If there’s been a sub-theme to recent activity in the reference data marketplace, it’s sure been bond evaluations. Readers of Reference Data Review have witnessed the flurry of product offerings, positioning and poachings among the major suppliers, with Reuters, Bloomberg, Standard & Poor’s and Thomson Financial all attempting to enter a marketplace long dominated by Interactive Data’s FT Interactive Data unit.
And now, the question of pricing illiquid securities has become a major factor in the to’ing and fro’ing between regulators and financial services firms as the wrestle over specific provisions of the EU’s Markets in Financial Instruments Directive (MiFID). This month saw the first major skirmish between the two sides, as it appeared that the industry finally woke up to the fact that MiFID will indeed impact their businesses.
Our sister publication – MiFID Monitor – has tracked the whole saga over the past few months. Things kicked off in May, with the release of the U.K. Financial Services Authority’s discussion paper around best execution, a key MiFID requirement. In the paper, the FSA proposed the use of benchmark pricing to underpin fair valuations for securities that are not actively traded and therefore for which price discovery can be difficult and opaque. The FSA’s proposals were supported by analysis from consultants IBM, which had been tasked with investigating the feasibility of adopting such a scheme.

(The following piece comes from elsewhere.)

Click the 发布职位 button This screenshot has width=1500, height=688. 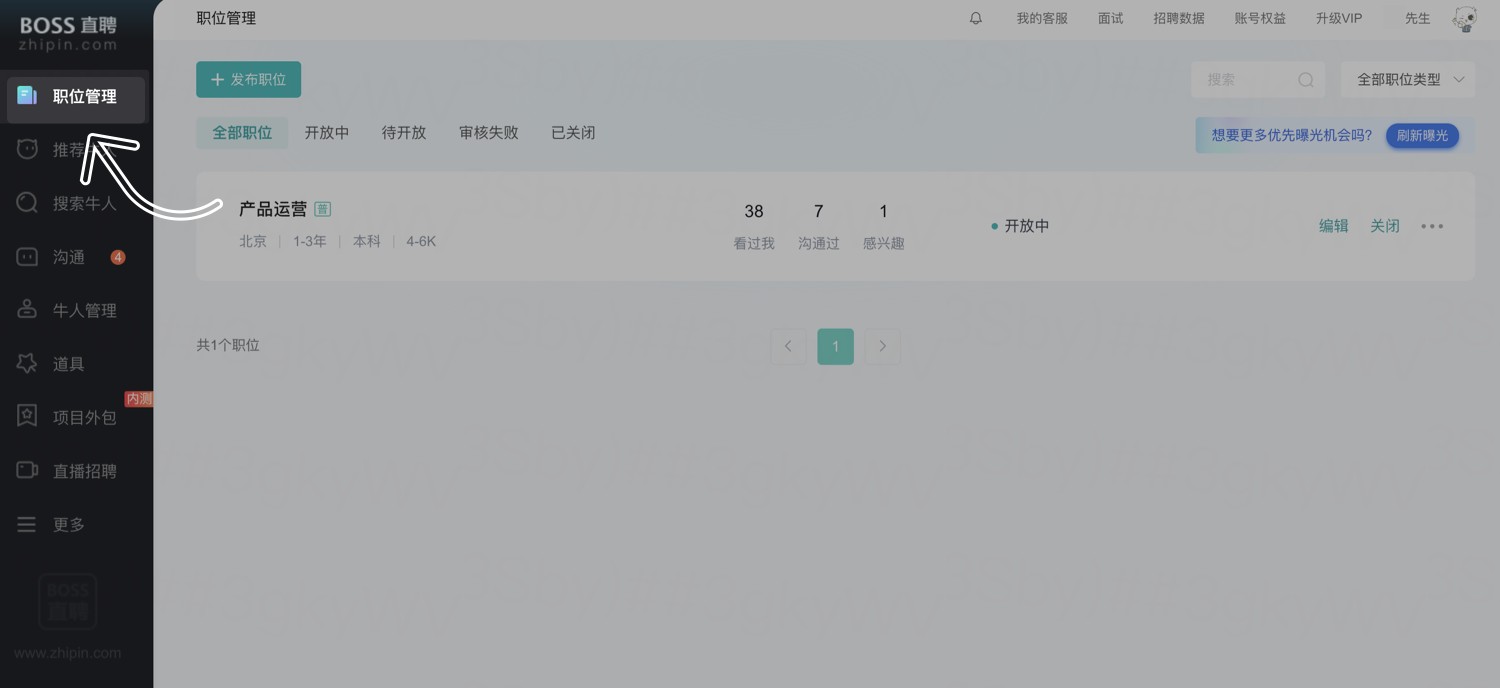tap(248, 79)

At the time, MiFID Monitor suggested that proposal on the use of benchmark pricing – which would require trading firms to publish their pricing methodologies to the marketplace – would be unpalatable to financial institutions wary of displaying their proprietary pricing models before the prying eyes of their rival and, yes, their customers.
Sure enough, the industry has come back with an attack on the FSA proposal and on the IBM analysis, which perhaps foolhardily omitted to solicit input on benchmarking from real-life industry participants. Four trade groups – the London Investment Banking Association (Liba) and, acting in tandem, the International Capital Markets Association, the International Swaps and Derivatives Association and the Bond Market Association – have issued comment papers on the proposal that assert that it’s impractical and possibly damaging to the marketplace.
Full details of the spat are available in this month’s edition of MiFID Monitor, downloadable from our web-site at www.mifidmonitor.com. For us, though, the skirmish underscores the difficulty in obtaining sensible, fair and consistent valuations for illiquid securities. Expect to see more product offerings from the big vendors in this space, possibly involving teaming up with specialist players in order to satisfy the need of very narrow vertical segments of the OTC marketplace. IDC has already teamed with Markit Group. Others will doubtless follow suit with alternative speciality providers as they seek to carve out niches across the spectrum of illiquid instruments.